The age distribution included 10.6% from 18 to 24, 20.2% from 25 to 44, and 25.9% from 45 to 64.

0.0% of residents lived in urban areas, while 100.0% lived in rural areas.

There were 450 households in Onarga, of which 35.1% had children under the age of 18 living in them. Of all households, 57.3% were married-couple households, 14.0% were households with a male householder and no spouse or partner present, and 23.1% were households with a female householder and no spouse or partner present. About 22.4% of all households were made up of individuals, and 11.3% had someone living alone who was 65 years of age or older. The average household size was 3.40 and the average family size was 2.71.

There were 493 housing units, of which 8.7% were vacant. The homeowner vacancy rate was 3.1% and the rental vacancy rate was 8.9%. The population density was 796.30 PD/sqmi, and housing density was 294.50 /sqmi.

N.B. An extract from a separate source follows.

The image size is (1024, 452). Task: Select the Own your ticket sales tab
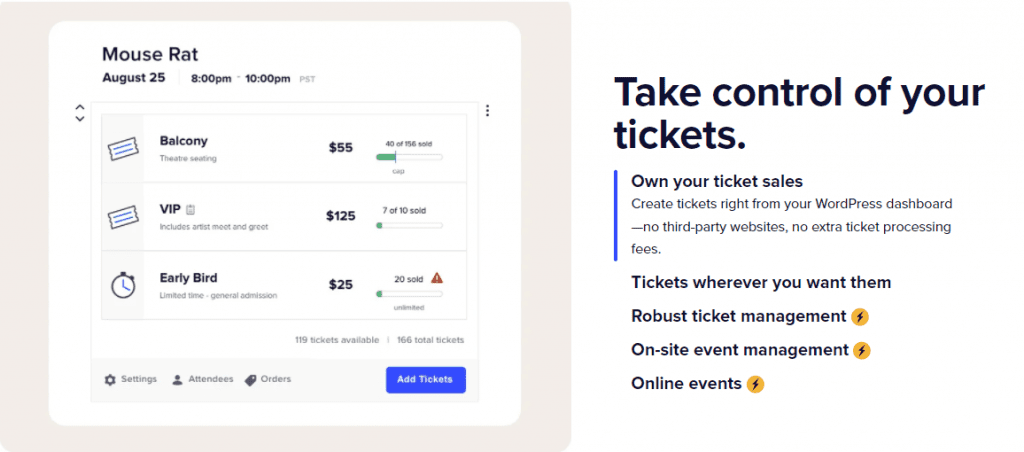coord(717,181)
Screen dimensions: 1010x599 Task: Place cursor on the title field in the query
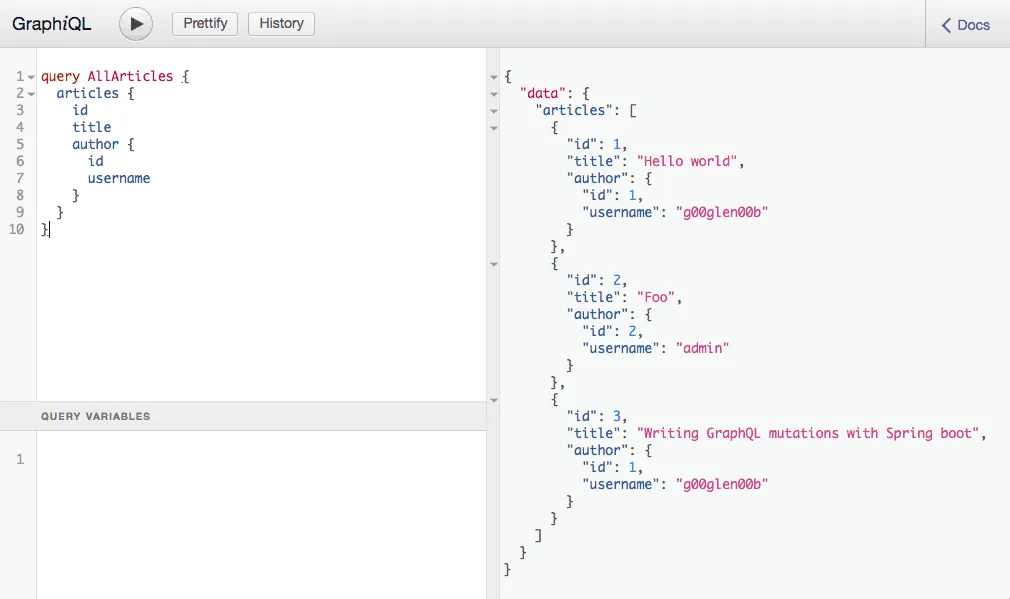coord(91,127)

Racial composition as of the 2020 census
| Race | Number | Percent |
|---|---|---|
| White | 754 | 56.6% |
| Black or African American | 20 | 1.5% |
| American Indian and Alaska Native | 6 | 0.5% |
| Asian | 7 | 0.5% |
| Native Hawaiian and Other Pacific Islander | 0 | 0.0% |
| Some other race | 296 | 22.2% |
| Two or more races | 250 | 18.8% |
| Hispanic or Latino (of any race) | 662 | 49.7% |

===Income and poverty===
The median income for a household in the village was $48,024, and the median income for a family was $54,896. Males had a median income of $31,821 versus $26,563 for females. The per capita income for the village was $19,380. About 16.5% of families and 18.0% of the population were below the poverty line, including 22.5% of those under age 18 and 19.5% of those age 65 or over.